Requirement:
Rewrite all the entries below as a numbered list, leaving out any blank lines.

%%

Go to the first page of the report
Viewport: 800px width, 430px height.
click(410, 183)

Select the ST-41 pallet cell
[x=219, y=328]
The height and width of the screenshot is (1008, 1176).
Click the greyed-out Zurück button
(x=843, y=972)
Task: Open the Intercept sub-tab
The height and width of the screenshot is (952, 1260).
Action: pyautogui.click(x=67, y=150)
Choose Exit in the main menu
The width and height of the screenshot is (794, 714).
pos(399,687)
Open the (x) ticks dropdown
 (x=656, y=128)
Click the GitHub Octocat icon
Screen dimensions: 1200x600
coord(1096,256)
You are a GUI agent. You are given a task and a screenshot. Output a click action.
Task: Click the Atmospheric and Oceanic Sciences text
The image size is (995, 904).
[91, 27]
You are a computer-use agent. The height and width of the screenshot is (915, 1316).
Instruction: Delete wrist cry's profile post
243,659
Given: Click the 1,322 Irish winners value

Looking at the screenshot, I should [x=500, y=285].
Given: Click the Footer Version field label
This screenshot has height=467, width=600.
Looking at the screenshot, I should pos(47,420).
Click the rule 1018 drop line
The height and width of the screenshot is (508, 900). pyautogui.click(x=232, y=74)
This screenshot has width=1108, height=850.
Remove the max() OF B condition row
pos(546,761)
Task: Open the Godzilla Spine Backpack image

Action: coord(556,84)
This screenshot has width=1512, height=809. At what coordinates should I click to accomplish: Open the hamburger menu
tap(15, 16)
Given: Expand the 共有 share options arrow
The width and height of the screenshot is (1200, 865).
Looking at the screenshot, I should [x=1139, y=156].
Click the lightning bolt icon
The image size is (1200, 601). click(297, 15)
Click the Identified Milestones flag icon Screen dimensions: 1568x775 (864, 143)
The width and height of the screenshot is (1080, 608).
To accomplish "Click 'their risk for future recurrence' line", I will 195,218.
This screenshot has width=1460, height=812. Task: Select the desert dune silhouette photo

%%

Output for this task:
1. Go to the first page of the report
2. Viewport: 800px width, 430px height.
3. click(410, 183)
4. Select the ST-41 pallet cell
5. [x=219, y=328]
6. The height and width of the screenshot is (1008, 1176).
7. Click the greyed-out Zurück button
8. (x=843, y=972)
9. Task: Open the Intercept sub-tab
10. The height and width of the screenshot is (952, 1260).
11. Action: pyautogui.click(x=67, y=150)
12. Choose Exit in the main menu
13. The width and height of the screenshot is (794, 714).
14. pos(399,687)
15. Open the (x) ticks dropdown
16.  (x=656, y=128)
17. Click the GitHub Octocat icon
18. Screen dimensions: 1200x600
19. coord(1096,256)
20. You are a GUI agent. You are given a task and a screenshot. Output a click action.
21. Task: Click the Atmospheric and Oceanic Sciences text
22. The image size is (995, 904).
23. [91, 27]
24. You are a computer-use agent. The height and width of the screenshot is (915, 1316).
25. Instruction: Delete wrist cry's profile post
26. 243,659
27. Given: Click the 1,322 Irish winners value
28. Looking at the screenshot, I should [x=500, y=285].
29. Given: Click the Footer Version field label
30. This screenshot has height=467, width=600.
31. Looking at the screenshot, I should pos(47,420).
32. Click the rule 1018 drop line
33. The height and width of the screenshot is (508, 900). pyautogui.click(x=232, y=74)
34. This screenshot has width=1108, height=850.
35. Remove the max() OF B condition row
36. pos(546,761)
37. Task: Open the Godzilla Spine Backpack image
38. Action: coord(556,84)
39. This screenshot has width=1512, height=809. At what coordinates should I click to accomplish: Open the hamburger menu
40. tap(15, 16)
41. Given: Expand the 共有 share options arrow
42. The width and height of the screenshot is (1200, 865).
43. Looking at the screenshot, I should [x=1139, y=156].
44. Click the lightning bolt icon
45. The image size is (1200, 601). click(297, 15)
46. Click the Identified Milestones flag icon Screen dimensions: 1568x775 (864, 143)
47. The width and height of the screenshot is (1080, 608).
48. To accomplish "Click 'their risk for future recurrence' line", I will 195,218.
49. This screenshot has width=1460, height=812. Task: Select the desert dune silhouette photo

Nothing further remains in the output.